C’è il racconto di formazione, l’amicizia; c’è la favola, c’è il sogno, quell’aspetto onirico che ci riporta alla dolcezza de “La luna”, il corto candidato agli Oscar nel 2012; c’è la perfezione delle immagini, la bellezza assoluta dei colori, i tessuti, i sassolini, le onde che si infrangono sulla spiaggia, persino le trenette al pesto che sembrano reali, che quasi puoi toccare; e c’è la Liguria, le Cinque terre, l’Italia, forse sì, quella ideale, ma anche reale, quella degli anni ’50-’60, dei piccoli borghi, dove puoi girare a piedi nudi, dove i bambini giocano spensierati in spiaggia, dove impera la Vespa, sogno del boom e del cinema, come ricorda il manifesto di “Vacanze romane”. Ma non è un racconto nostalgico: perchè quei borghi, quella spensieratezza dell’infanzia, i sogni dei due protagonisti, Luca e Alberto, sono quelli di tutti i bambini. Ed il sentirsi diversi, come evidenzia anche la piccola ma tenace Giulia, o meglio l’essere visti come tali – perchè si ama qualcosa di diverso da quello che ama la massa, perchè nel giudizio esterno l’apparenza prevale sull’essenza, o perchè si proviene da un mondo differente o sconosciuto – è un tema universale. Ecco perchè “Luca” sa unire una straordinaria innovazione e bellezza visiva ad una universalità di racconto che, pur nella classicità, sa guardare all’attualità, inserendola in un sogno che supera schemi e confini.

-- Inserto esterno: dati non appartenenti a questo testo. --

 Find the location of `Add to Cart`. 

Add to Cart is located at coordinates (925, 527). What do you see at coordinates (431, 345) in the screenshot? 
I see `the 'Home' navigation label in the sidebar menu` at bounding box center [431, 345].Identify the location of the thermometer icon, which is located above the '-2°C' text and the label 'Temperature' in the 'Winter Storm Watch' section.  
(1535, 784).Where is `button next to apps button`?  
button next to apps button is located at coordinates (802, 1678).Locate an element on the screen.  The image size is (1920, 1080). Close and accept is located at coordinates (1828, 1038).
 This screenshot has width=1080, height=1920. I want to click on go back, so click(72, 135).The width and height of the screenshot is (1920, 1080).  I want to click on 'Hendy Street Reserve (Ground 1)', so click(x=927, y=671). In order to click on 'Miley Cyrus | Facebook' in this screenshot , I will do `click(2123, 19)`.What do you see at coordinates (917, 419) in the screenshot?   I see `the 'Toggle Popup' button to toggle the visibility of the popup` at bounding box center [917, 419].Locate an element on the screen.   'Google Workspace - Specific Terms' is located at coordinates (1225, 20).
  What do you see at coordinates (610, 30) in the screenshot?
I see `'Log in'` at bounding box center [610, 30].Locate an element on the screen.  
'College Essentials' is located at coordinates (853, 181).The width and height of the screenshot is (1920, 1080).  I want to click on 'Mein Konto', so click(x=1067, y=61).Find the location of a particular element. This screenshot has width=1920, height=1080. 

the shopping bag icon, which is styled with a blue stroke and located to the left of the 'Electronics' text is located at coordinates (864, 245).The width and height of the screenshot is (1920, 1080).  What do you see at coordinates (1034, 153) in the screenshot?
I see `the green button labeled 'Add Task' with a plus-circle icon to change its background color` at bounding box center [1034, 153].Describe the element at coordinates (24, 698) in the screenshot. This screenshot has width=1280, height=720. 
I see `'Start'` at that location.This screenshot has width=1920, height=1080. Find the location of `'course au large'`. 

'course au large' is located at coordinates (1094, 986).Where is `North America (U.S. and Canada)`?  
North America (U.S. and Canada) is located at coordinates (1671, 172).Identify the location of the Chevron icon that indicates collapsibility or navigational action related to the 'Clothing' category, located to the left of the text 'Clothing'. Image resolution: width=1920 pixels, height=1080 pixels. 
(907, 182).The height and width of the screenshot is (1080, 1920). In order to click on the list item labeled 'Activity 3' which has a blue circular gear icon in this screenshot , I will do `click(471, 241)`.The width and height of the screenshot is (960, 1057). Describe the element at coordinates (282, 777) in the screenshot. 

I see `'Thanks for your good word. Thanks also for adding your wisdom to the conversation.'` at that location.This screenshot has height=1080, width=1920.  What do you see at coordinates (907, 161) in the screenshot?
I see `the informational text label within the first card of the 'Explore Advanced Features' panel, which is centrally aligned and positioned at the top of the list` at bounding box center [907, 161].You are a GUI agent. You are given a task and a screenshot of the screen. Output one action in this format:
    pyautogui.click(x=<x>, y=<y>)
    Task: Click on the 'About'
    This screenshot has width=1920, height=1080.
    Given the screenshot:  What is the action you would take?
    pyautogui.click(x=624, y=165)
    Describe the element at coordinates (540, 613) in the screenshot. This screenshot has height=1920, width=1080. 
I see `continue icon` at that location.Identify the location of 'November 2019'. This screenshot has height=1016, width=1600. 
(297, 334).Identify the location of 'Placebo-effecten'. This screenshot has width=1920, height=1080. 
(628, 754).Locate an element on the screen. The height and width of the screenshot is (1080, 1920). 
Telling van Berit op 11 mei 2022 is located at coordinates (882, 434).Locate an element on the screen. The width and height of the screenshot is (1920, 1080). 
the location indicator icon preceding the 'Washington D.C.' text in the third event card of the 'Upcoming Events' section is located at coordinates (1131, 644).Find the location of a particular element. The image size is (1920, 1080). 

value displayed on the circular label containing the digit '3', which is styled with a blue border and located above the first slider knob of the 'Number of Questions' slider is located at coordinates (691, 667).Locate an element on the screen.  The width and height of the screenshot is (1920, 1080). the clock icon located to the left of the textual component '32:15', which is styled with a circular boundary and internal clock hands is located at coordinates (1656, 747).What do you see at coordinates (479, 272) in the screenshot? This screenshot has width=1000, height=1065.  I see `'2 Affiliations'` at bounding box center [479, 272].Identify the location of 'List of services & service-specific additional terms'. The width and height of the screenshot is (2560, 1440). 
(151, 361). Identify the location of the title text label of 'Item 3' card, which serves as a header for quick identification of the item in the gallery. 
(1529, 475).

Il nuovo – e attesissimo – film di animazione Disney e Pixar, che sarà disponibile su Disney+ a partire dal 18 giugno, conferma il grande talento che il regista Enrico Casarosa aveva già espresso nel citato “La luna”: quello di sapere narrare per immagini, evocare mondi senza tempo, descrivere – con pochi ed eleganti tocchi – sentimenti ed emozioni, con un tratto deciso e naturale, senza eccessi, ma coinvolgente. E il rimando alla sua Italia – che, come altri talenti dell’animazione, ha lasciato giovanissimo per approdare negli Stati Uniti – non è cartolinesco, non è nostalgico: è universalità che sa costruirsi attingendo alla memoria dell’infanzia, al momento di svolta, di crescita, in cui realtà e favola si incontrano. Momento che nel territorio trova terreno (e acqua!!) per fiorire: così come tanti film oggi riescono a costruire un immaginario prendendo linfa dai territori, che creano linguaggio (oltre al fenomeno del “Film induced tourism”, ovvero il cineturismo), lo stesso può accadere nell’animazione. E “Luca” è l’autentica testimonianza di come un luogo possa essere fonte di racconto, linguaggio: quel borgo, quel mare non sono sfondi, sono parte fondamentale di una narrazione. Mangiare un gelato o la pasta al pesto o la focaccia non è mai folklore in questo film, ma scoperta, strumento per comprendere e conoscere.
Anche la musica, da Morandi a Edoardo Bennato, per finire con Mina, è colonna sonora, indentifica un luogo, ammalia lo spettatore, ma soprattutto costruisce un percorso: quello dei due piccoli “mostri marini” che approdano sulla terra e diventano umani, non abbandonando il loro passato, ma cercando di scoprire se stessi. Comprendendo, strada facendo, che l’amicizia, l’aiuto dell’altro, è parte fondamentale di questo percorso.
Casarosa, in questa costruzione, non sbaglia un colpo: nei rimandi, nelle citazioni (oltre a “Vacanze Romane”, Totò, Marcello Mastroianni, e tanti altri), nella visione scenica, nella bellezza dell’animazione e nella ricerca – per quanto riguarda i personaggi – di un tocco proprio, in cui l’artigianalità del disegno e la tecnologia si uniscono per restituire la vitalità, il mutamento delle emozioni, il sogno e la poesia del cartoon che mira al cuore dei più piccoli, così come a quello dei loro genitori. E’ questa l’universalità del racconto, questo il tocco sapiente che sintetizza animazione e narrazione che sa rendere un’altra universalità, quella di una terra, di un Paese: l’essenza di un territorio, in cui la bellezza non è un quadro, statico, ma parte fondante di un’umanità che supera spazio e tempo.